Praete v. Com.

Annotate this Case

722 S.W.2d 602 (1987)

Michael D. PRAETE, Movant, v. COMMONWEALTH of Kentucky, Respondent. Jon T. EMNETT, Movant, v. COMMONWEALTH of Kentucky, Respondent.

Court of Appeals of Kentucky.

January 9, 1987.

Phil Allan Bertram, Bertram & Cox, Campbellsville, for movant Michael D. Praete.

Jim M. Alexander, Alexander & Schreiner, Lexington, for movant Jon T. Emnett.

David L. Armstrong, Atty. Gen., Kay Winebrenner, Asst. Atty. Gen., Frankfort, for respondent Com.

Before CLAYTON, HAYES and WILHOIT, JJ.

WILHOIT, Judge.

These two cases are before the Court on discretionary review from an opinion and order of the Fayette Circuit Court and of the Taylor Circuit Court which affirmed orders of the respective district courts. The only question presented is whether KRS 189 A. 070 is unconstitutional.

Section (1) of KRS 189 A. 070 provides that if a person 18 years of age or older is convicted of operating a motor vehicle while under the influence of alcohol or other impairing substance, that person's driver's license shall be revoked for six months for the first offense, 12 months for the second, and 24 months for subsequent offenses. Section (2) of the statute provides that if a person under the age of eighteen is convicted of such an offense, his driver's license shall be revoked until he reaches the age of 18 or for the period of time set out in Section (1), whichever is longer.

The movants contend that the statute's disparate treatment of drivers under the age of 18 and those over that age offends both the Constitution of the United States and the Constitution of Kentucky. They maintain that the equal protection guarantee of the Fourteenth Amendment to the United States Constitution is violated because the statute has created a "suspect classification" (drivers who have not yet reached the age of majority), which requires strict scrutiny by the courts, and that there is no rational basis for not imposing the same penalty upon all drivers who are under the legal age for drinking *603 (21), rather than singling out those who are under 18 for potentially harsher treatment.

We do not believe that automobile drivers under the age of 18 constitute a suspect class for purposes of equal protection analysis. See Massachusetts Board of Retirement v. Murgia, 427 U.S. 307, 96 S. Ct. 2562, 49 L. Ed. 2d 520 (1976); hence, we must consider only whether the statute's treatment of those under 18 is so unrelated to the achievement of any legitimate purpose that we can only conclude that the legislature's actions were irrational. See Vance v. Bradley, 440 U.S. 93, 99 S. Ct. 939, 59 L. Ed. 2d 171 (1979).

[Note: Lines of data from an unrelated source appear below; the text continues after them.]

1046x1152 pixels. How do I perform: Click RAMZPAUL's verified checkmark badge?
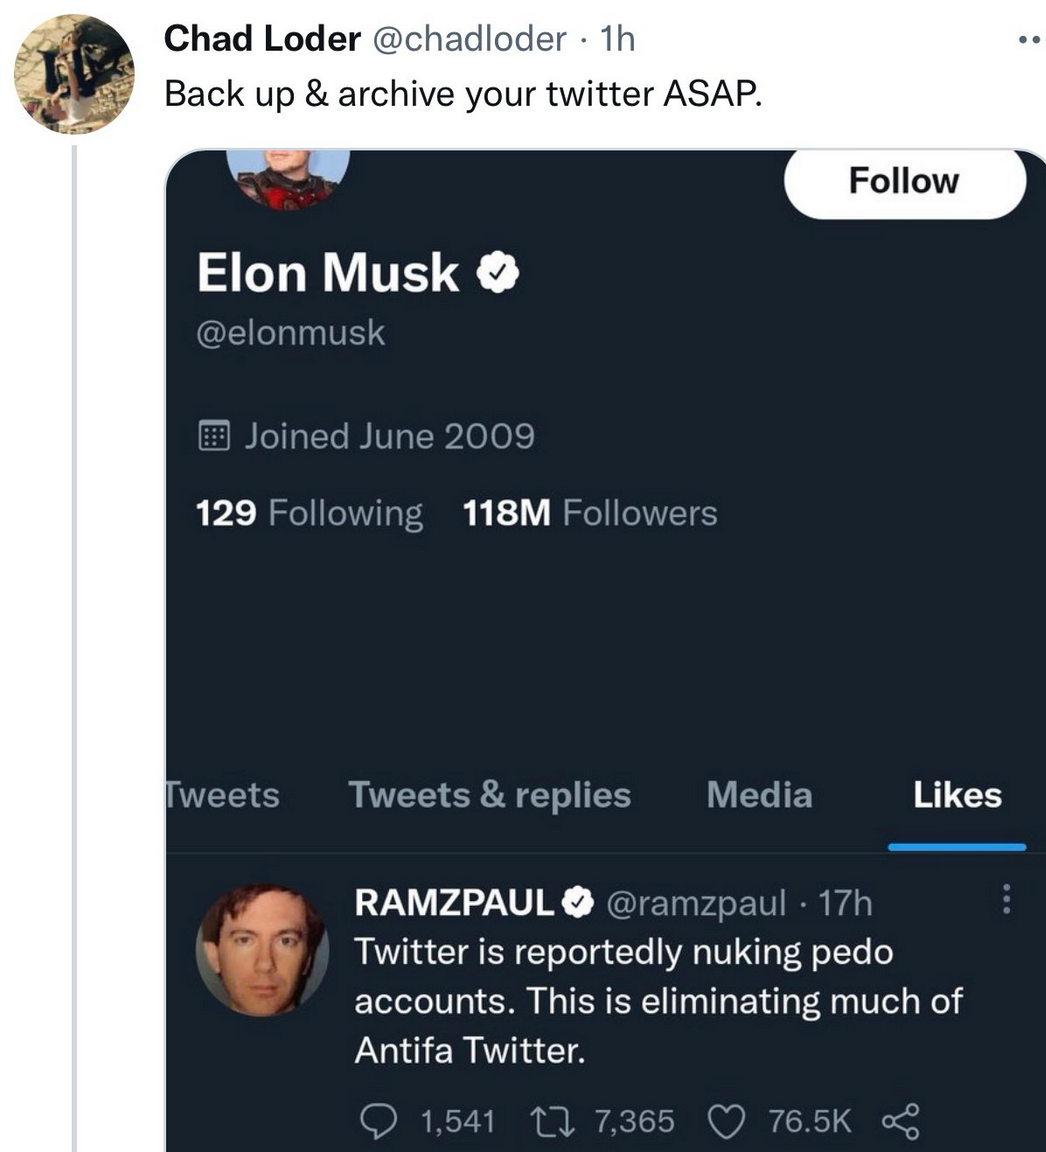coord(578,902)
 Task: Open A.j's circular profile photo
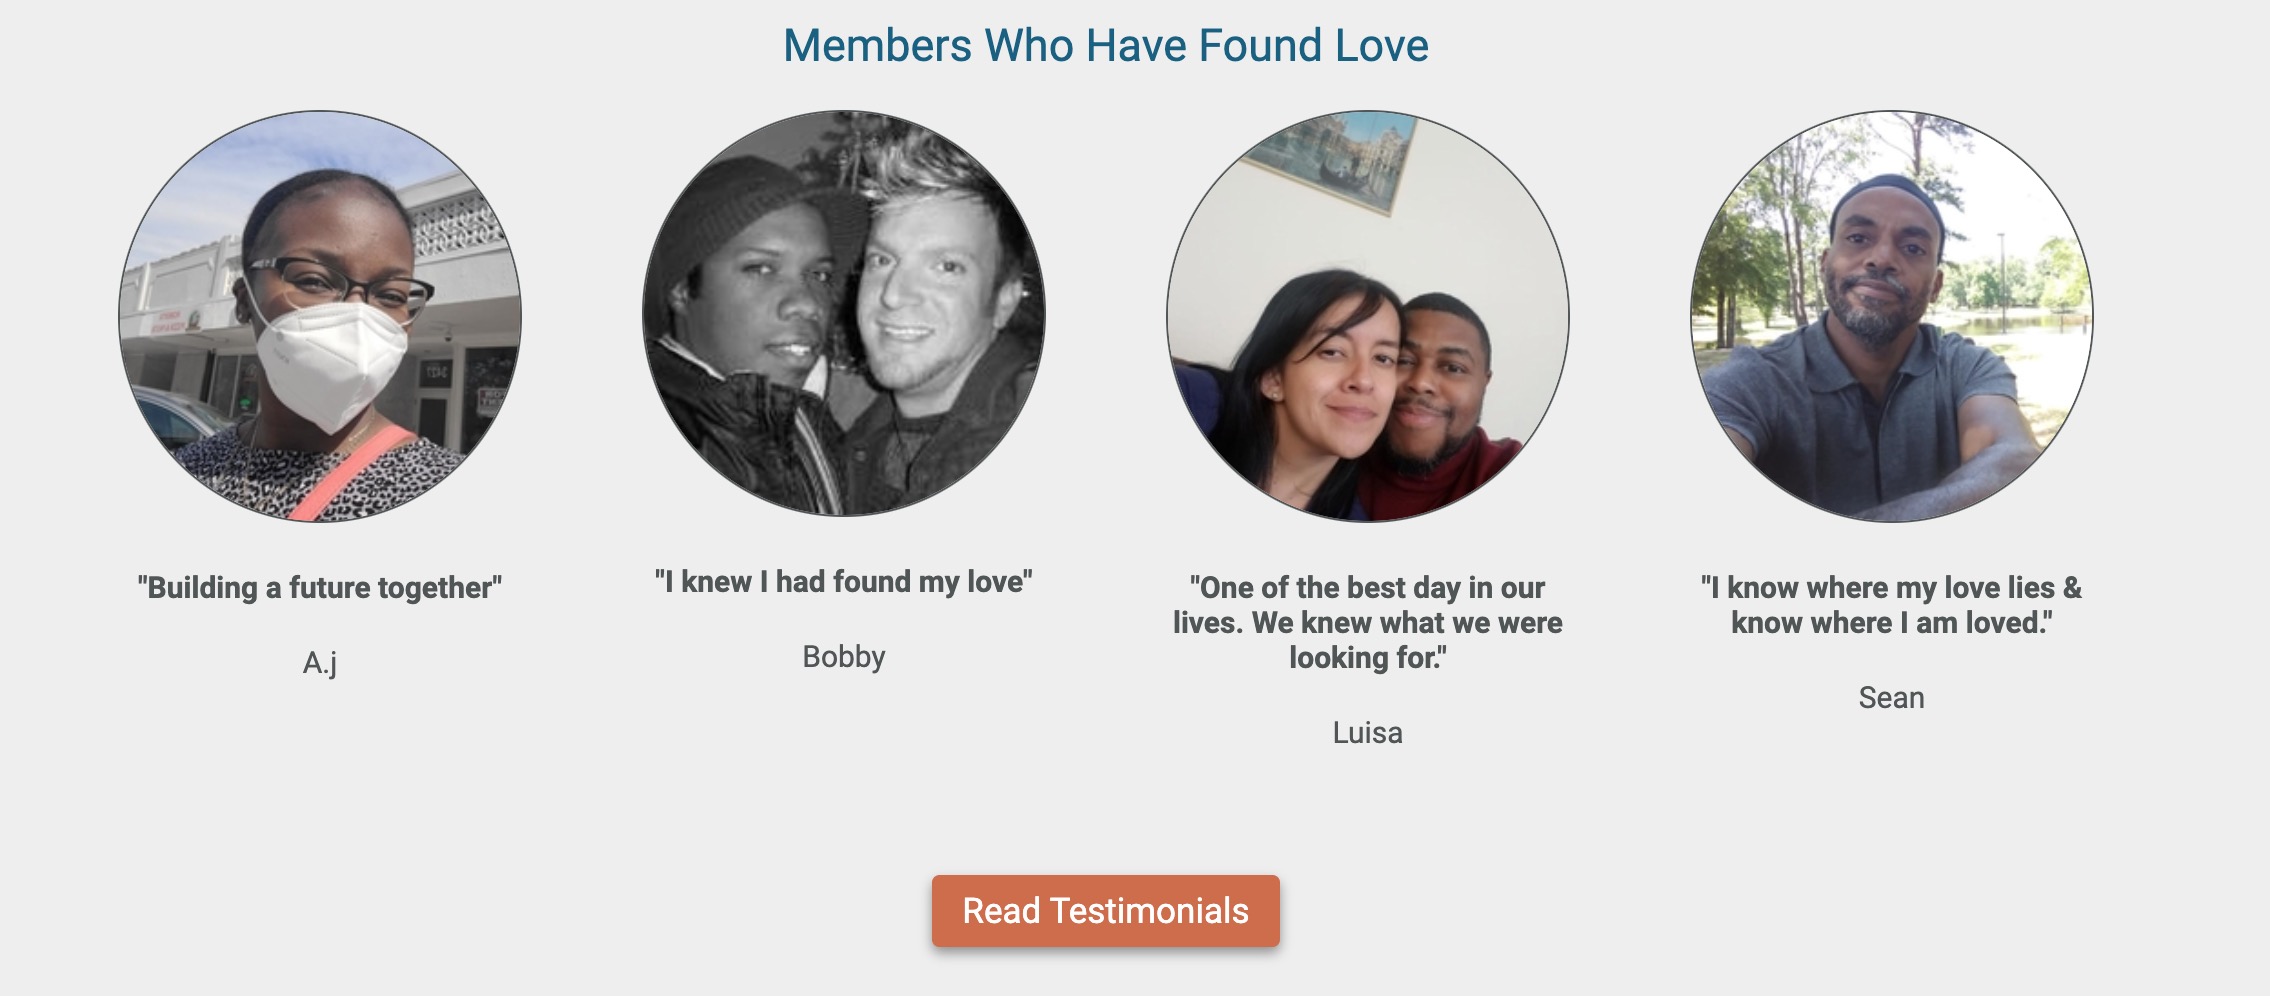(320, 316)
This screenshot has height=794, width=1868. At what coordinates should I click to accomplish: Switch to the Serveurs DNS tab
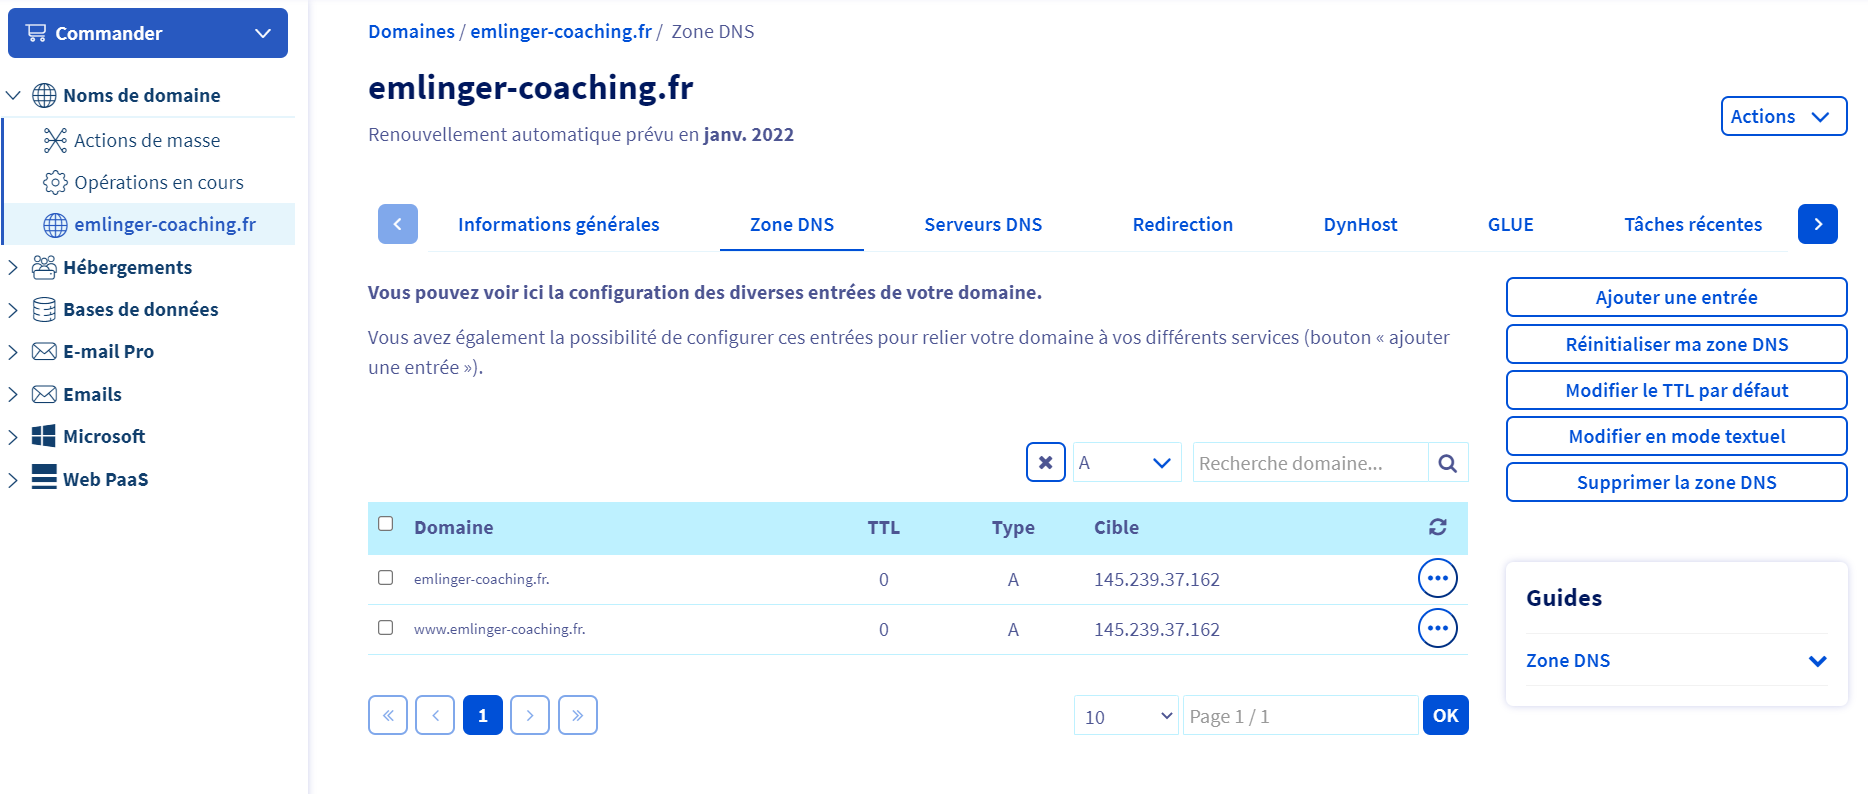(x=983, y=225)
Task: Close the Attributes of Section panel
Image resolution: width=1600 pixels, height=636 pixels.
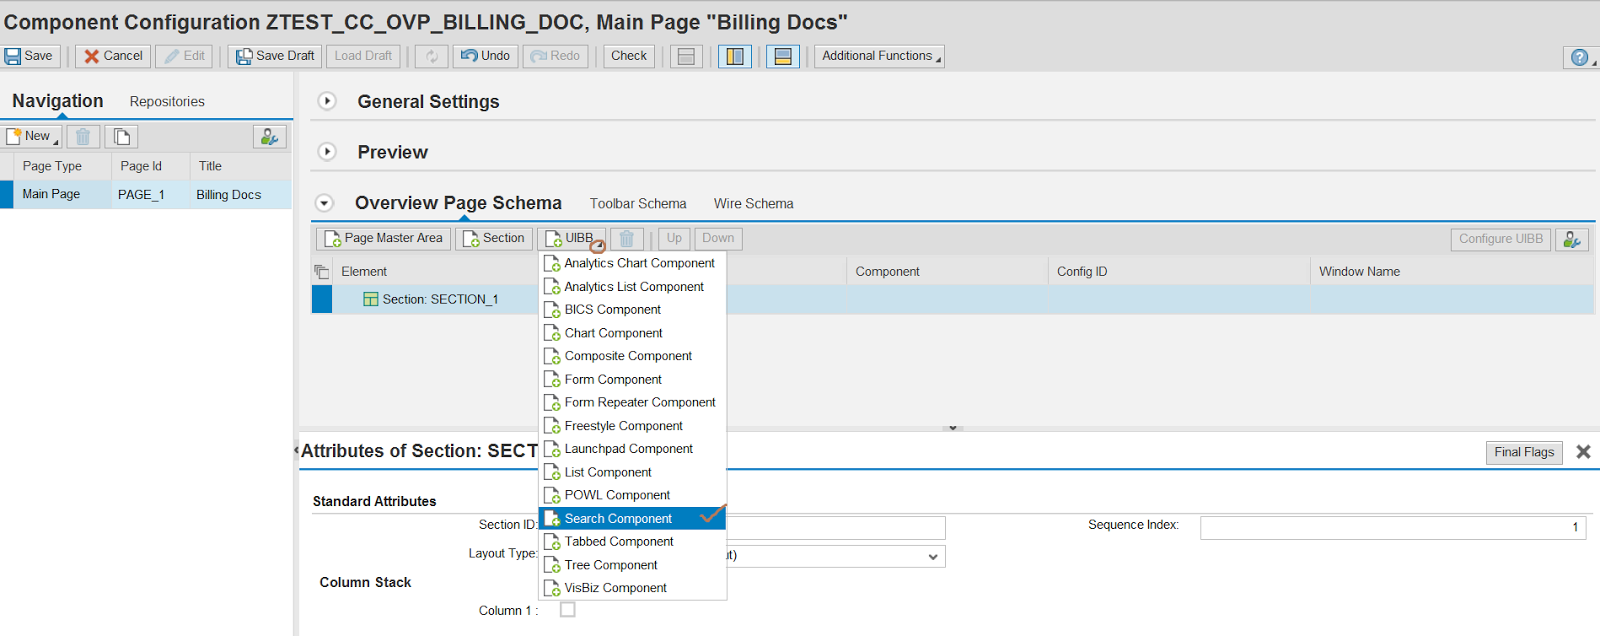Action: click(1583, 452)
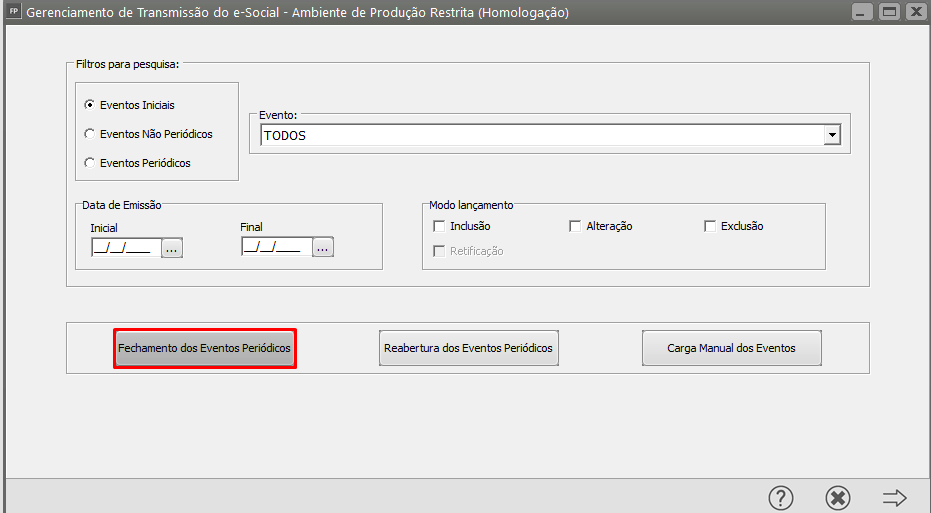This screenshot has width=931, height=513.
Task: Click into the Final date input field
Action: pyautogui.click(x=274, y=247)
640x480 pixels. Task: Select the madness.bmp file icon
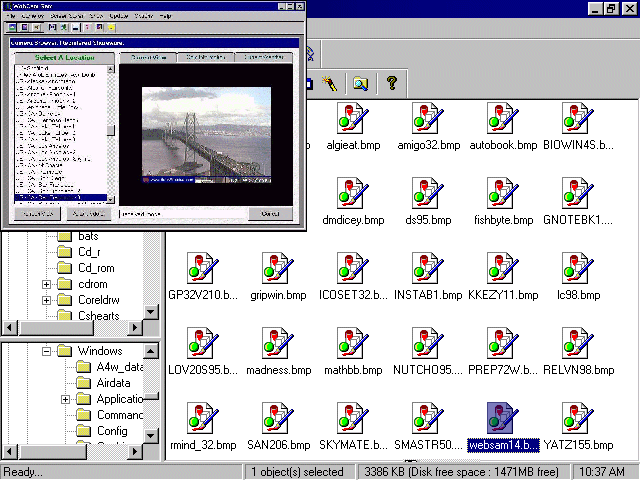[x=275, y=345]
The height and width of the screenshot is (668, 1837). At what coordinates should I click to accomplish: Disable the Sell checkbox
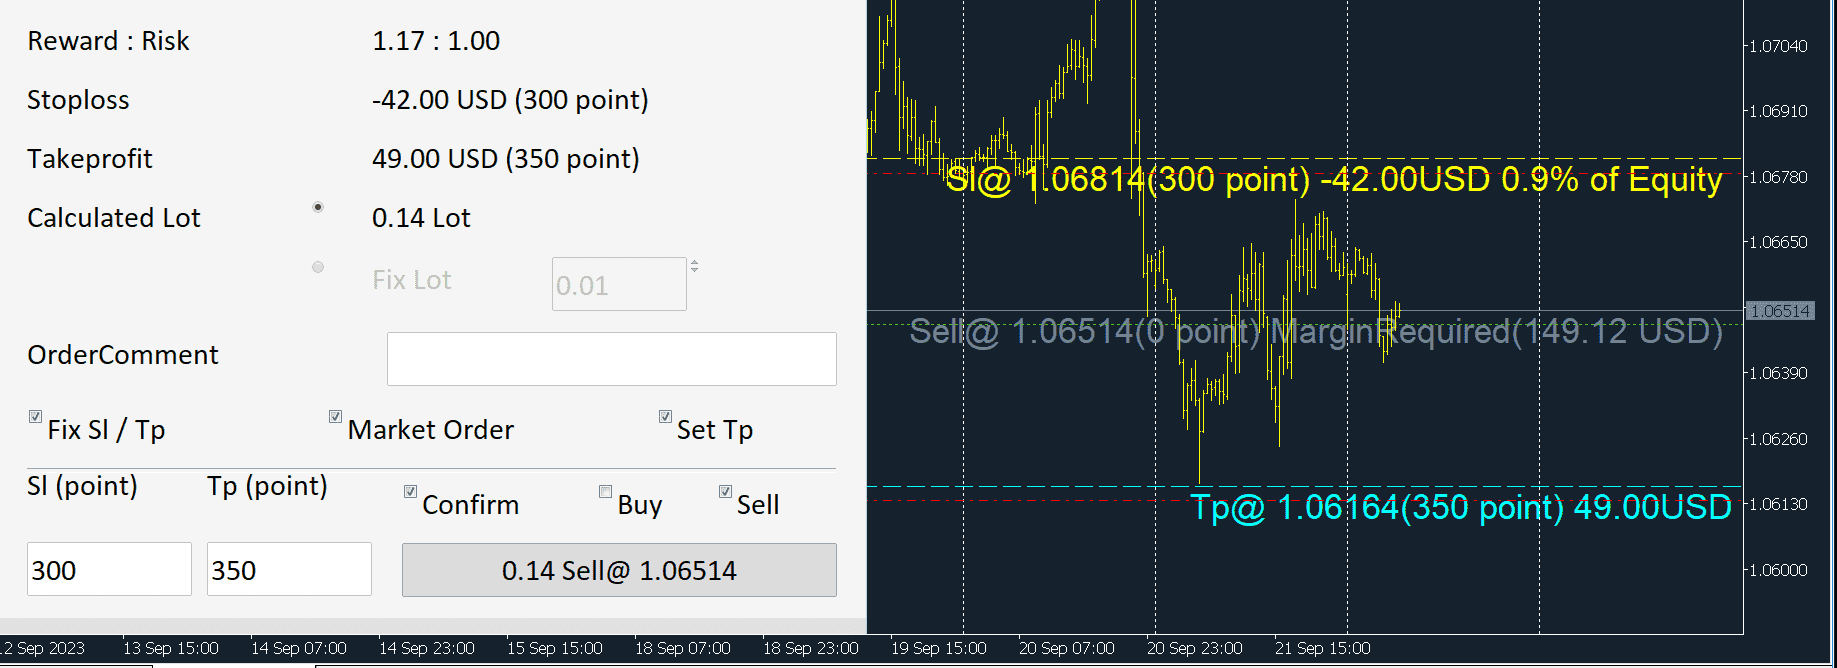pos(725,491)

The opinion of Judge Angelucci of the Fayette Circuit Court points out as well as could we why the statute does not fail the "rational basis test." That opinion held as follows:

While it is true that individuals between the ages of eighteen and twenty-one cannot legally purchase alcoholic beverages in Kentucky, under KRS 2.015 they are deemed to be adults for all other purposes unless they are handicapped. Those between the ages of sixteen and eighteen, on the other hand, are still deemed to be minors and the legislature may reasonably regard them as a class requiring closer supervision than those over the age of eighteen. More importantly, the legislature may properly decide that members of the general public are entitled to greater protection from those minors who have demonstrated a lack of maturity in both the consumption of alcohol and the operation of a motor vehicle upon the highways of the state.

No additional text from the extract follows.